- [Extrait de page]
● ● ● ● ● ● ●
Depuis 2014, la bibliothèque de Sciences Po développe une offre de service à destination des laboratoires de recherche de l’Institution. Traditionnellement assez éloignée de ces publics, elle essaye d’adapter ses pratiques et de trouver de nouvelles méthodologies de travail pour accompagner les chercheurs dans leurs travaux.
La révolution numérique a introduit un bouleversement dans la constitution des fonds des bibliothèques: comment rendre compte de l’état d’un sujet d’actualité pour les générations à venir lorsque le discours ne se bâtit plus uniquement dans des médias coutumiers, mais dans le flux des réseaux ? La bibliothèque peut-elle opérer des carottages thématiques du web et concevoir les dispositifs qui en conserveraient la trace ?
Les corpus web tentent de répondre à cette double problématique documentaire et de recherche en s’appuyant sur des techniques d’exploration et de visualisation de réseaux web. S’inscrivant dans la lignée des corpus d’étude outillés proposés par Corinne Welger-Barboza, ils permettent de structurer et d’identifier les discours sous-jacents, tout en apportant des moyens d’appropriation adaptés.
De la construction des données aux premiers constats scientifiques, cette communication dresse un bilan de ce travail, expérimental pour la bibliothèque tant au niveau des outils mobilisés et développés que des processus documentaires mis en œuvre, à travers l’exemple d’un corpus des acteurs de la question des changements climatiques.
En 2015 se tient à Paris la Conférence des Nations Unies sur les changements climatiques, la COP21. Sciences Po a retenu cette année ce sujet d’actualité comme thème fort de l’institution; le contenu des enseignements, des manifestations scientifiques et de vulgarisation, des expositions en est irrigué. La bibliothèque et le médialab 1, partenaires de ce projet, l’ont choisi comme problématique de leur premier corpus. Quels sont les acteurs de la discussion autour des changements climatiques? Quelle est leur position quant à la responsabilité de l’homme? Qui parle avec qui? Faut-il réduire les émissions de gaz à effet de serre? Voici la liste des questions que nous avons posées. Pour y répondre, nous avons développé un processus en 3 temps: construction, exploration et exposition des données.
● ● ● ● ● ● ●
- [Données enregistrées]

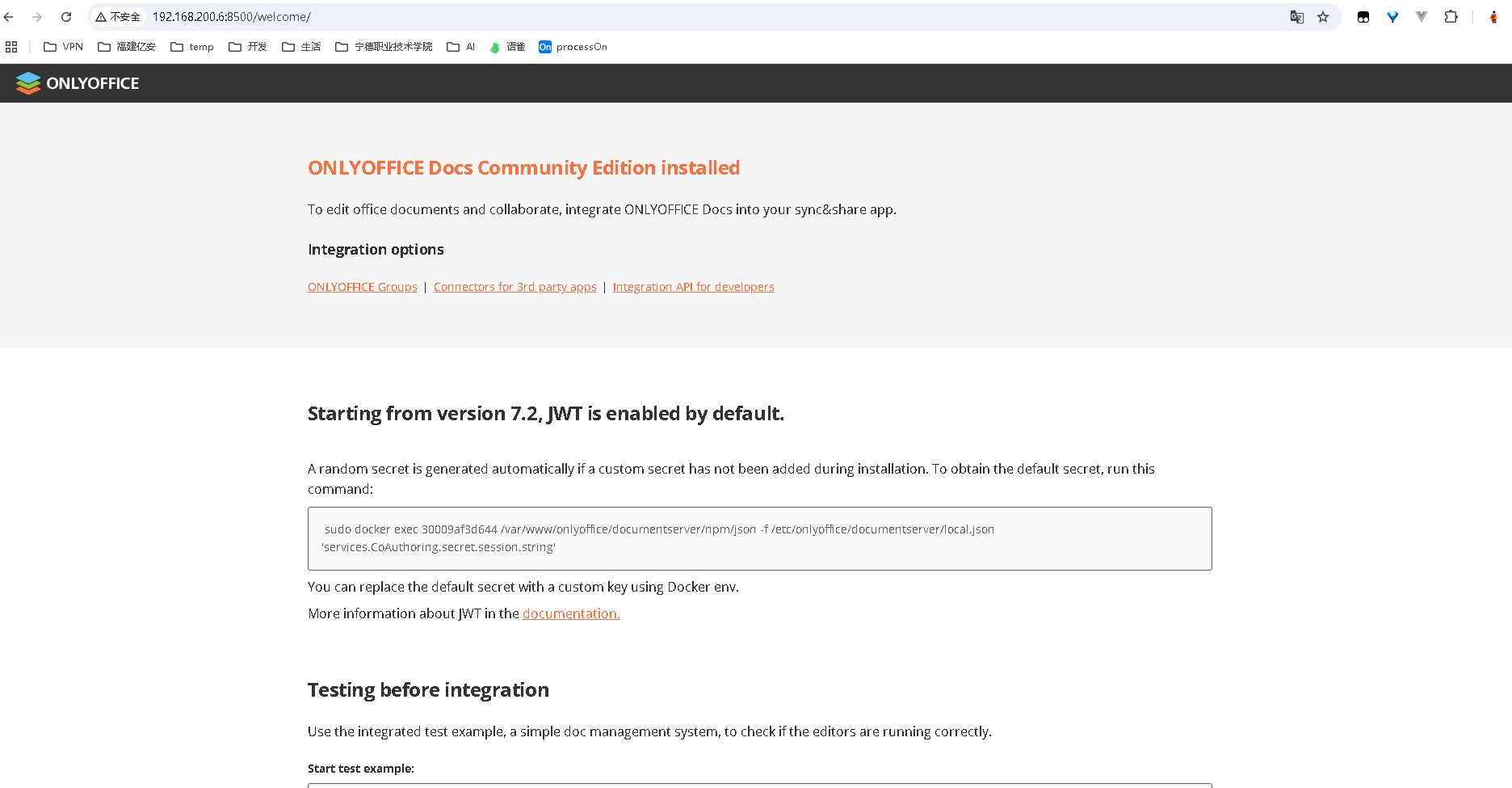Open the 不安全 site security menu
Image resolution: width=1512 pixels, height=788 pixels.
pos(118,16)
● ● ● ● ● ● ●
- [Problèmes à résoudre]
1. D'après l'extrait de page, depuis quelle année la bibliothèque de Sciences Po développe-t-elle une offre de service pour les laboratoires de recherche ?
2. Quelles sont toutes les questions sur les changements climatiques que la bibliothèque et le médialab disent avoir posées dans l'extrait de page ?
3. Rédigez la suite de l'extrait de page sur les corpus web de la bibliothèque de Sciences Po, à partir de l'endroit où il s'arrête.

- [Liste des réponses]
1. Depuis 2014.

2.
- Quels sont les acteurs de la discussion autour des changements climatiques ?
- Quelle est leur position quant à la responsabilité de l'homme ?
- Qui parle avec qui ?
- Faut-il réduire les émissions de gaz à effet de serre ?

3.
Le crawler Hyphe est l’outil qui nous permet de constituer les données. Pour cette opération, itérative, deux types d’actions sont mises en œuvre : identifier, sélectionner. La première consiste à trouver des sites (entités) pertinents pour la thématique. C’est le cœur du corpus 2. Les crawlers parcourent les liens hypertextes de ce cœur afin d’identifier de nouvelles entités. La seconde à distinguer ceux qui sont pertinents et qui seront crawlés, de ceux qui ne le sont pas. De proche en proche, nous prospectons le web et de nouveaux sites apparaissent. De 60 entités de départ, 40.000 ont été identifiées et 600 ont été conservées. Ce sont ces dernières qui forment le corpus (Jacomy, 2015).
Cette étape repose sur des pratiques à la fois connues et nouvelles pour la bibliothèque: l’analogie entre la sélection d’ouvrages à partir de sources fiables (ici pertinentes) est assez aisée à comprendre. En revanche, crawler, et ainsi automatiser l’opération d’identification reste une action assez éloignée des processus traditionnellement mobilisés en bibliothèque. D’autant plus que le crawler utilisé, Hyphe, conserve l’empreinte des liens qui unissent les entités constitutives du corpus: le réseau. Au-delà de la liste des sites de référence sur les changements climatiques, Hyphe nous permet donc de garder la trace des discussions en ligne. La compétence méthodologique sur les réseaux est apportée ici par le médialab.
L’exploitation envisagée nécessite que les entités web soient enrichies. Les métadonnées des sites ne sont pas standardisées, à l’inverse des objets traditionnellement traités en bibliothèque (ouvrages, revues, documents audiovisuels) qui sont, eux, décrits avec des langages contrôlés. C’est pourquoi une série de catégories a été créée: type d’acteur, responsabilité de l’homme dans le changement climatique, nature des actions soutenues (atténuation, adaptation).
Ce travail est la combinaison de compétences documentaires et scientifiques. Le chercheur spécialiste de la thématique propose, et valide les catégories choisies, mais il aide également à circonscrire le périmètre du corpus, en optant par exemple pour la conservation de sites anglophones uniquement. Les catégories sont construites sur des index élaborés par la bibliothèque qui les éprouve lors des phases de test. De plus, pour chaque site, un résumé est rédigé afin de garder une trace de son contenu et ainsi pallier la nature éphémère du web (Corey, 2010).
En l’absence d’outil de catégorisation pour ce type de corpus, le développement d’une solution ad hoc est nécessaire. Elle doit répondre à des contraintes claires, dont le travail collaboratif synchrone et le maintien de l’intégrité des données entre Hyphe et le site web.
La phase exploratoire ultime est celle de la visualisation: « faire parler » le réseau en s’appuyant sur la catégorisation 3.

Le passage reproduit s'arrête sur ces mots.